It’s not enough for companies to say they are meeting the
compliance measures imposed as part of the Sarbanes-Oxley Act (SOA),
they have to prove it. SAP officials announced Monday
new tools that further standardize and provide internal checks within
the corporation.
Available early next year, the software integrates with the current
version of mySAP Financials and gives CFOs and CEOs functionality to
show its internal controls are working, as required in section 404 of
the SOA.
Going beyond “mere documentation,” according to the announcement, the
tools — which provide scoping, documentation, remediation and sign-off
functionality — SAP officials said the software can be further used by
external auditing companies.
“By extending functionality in mySAP Financials and mySAP ERP to
comprehensively cover Sarbanes-Oxley requirements, SAP helps companies
reduce costs for compliance while leveraging these investments to
improve business insight and performance across key business
operations,” said Jim Hagemann Snabe, SAP financial and public services
chief operating officer, in a statement Monday.

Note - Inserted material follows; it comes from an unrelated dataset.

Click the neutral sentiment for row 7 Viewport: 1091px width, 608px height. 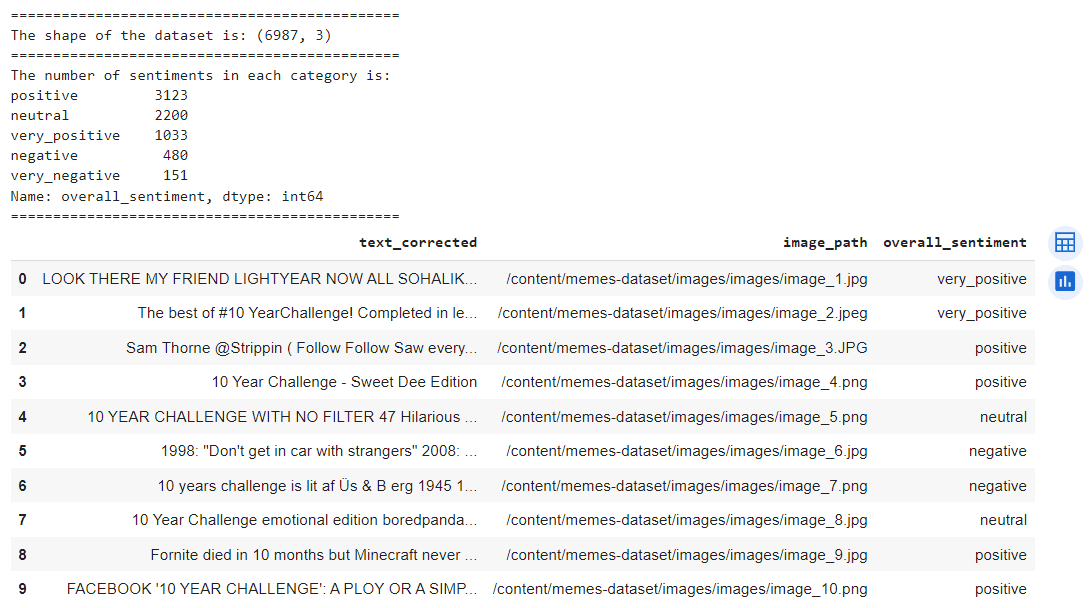point(1003,520)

A new whistle-blowing function lets employees send anonymous emails
through the company portal to executives, a copy of which is stored in
the central database, according to requirements in SOA’s section 301.
The tool can be tied in with the mySAP HR software found in its
enterprise resource planning (ERP) software suite.
Last month, SAP started selling its audit information system, a
workbench application for C-level executives and external and internal
auditors to more quickly sign off and close the books on quarterly and
annual reports.
Software vendors are capitalizing on the business world’s need for
in-depth SOA compliance tools. Nor is SAP the only company coming up
with solutions to the problem; Oracle announced Monday SOA
compliance enhancements to its own software, OracleO Treasury,
adding more internal controls as well as asset-forecasting abilities.
SAP went to PriceWaterhouseCoopers, the noted financial services
company, for help designing the new functionality in the software. The
company went after addressing the specific sections within the SOA that
dictate internal control measures within the corporation.
The company released the results of a survey it conducted in July.
Adding internal controls was found by 76 percent of the respondents as
the biggest cost for SOA compliance. Many companies expect SOA
compliance to take up a little more than 10 percent of their management
controls budget in the next couple years.
The total cost, however, seems largely dependent on the size and of the
company and what they had in place before passage of the Act.
“Larger companies with a well-established corporate recording
infrastructure are better able to handle the added certification and
disclosure requirements of the new law,” said the survey’s author Frank
Brown. “For smaller companies, compliance has been more of a burden.”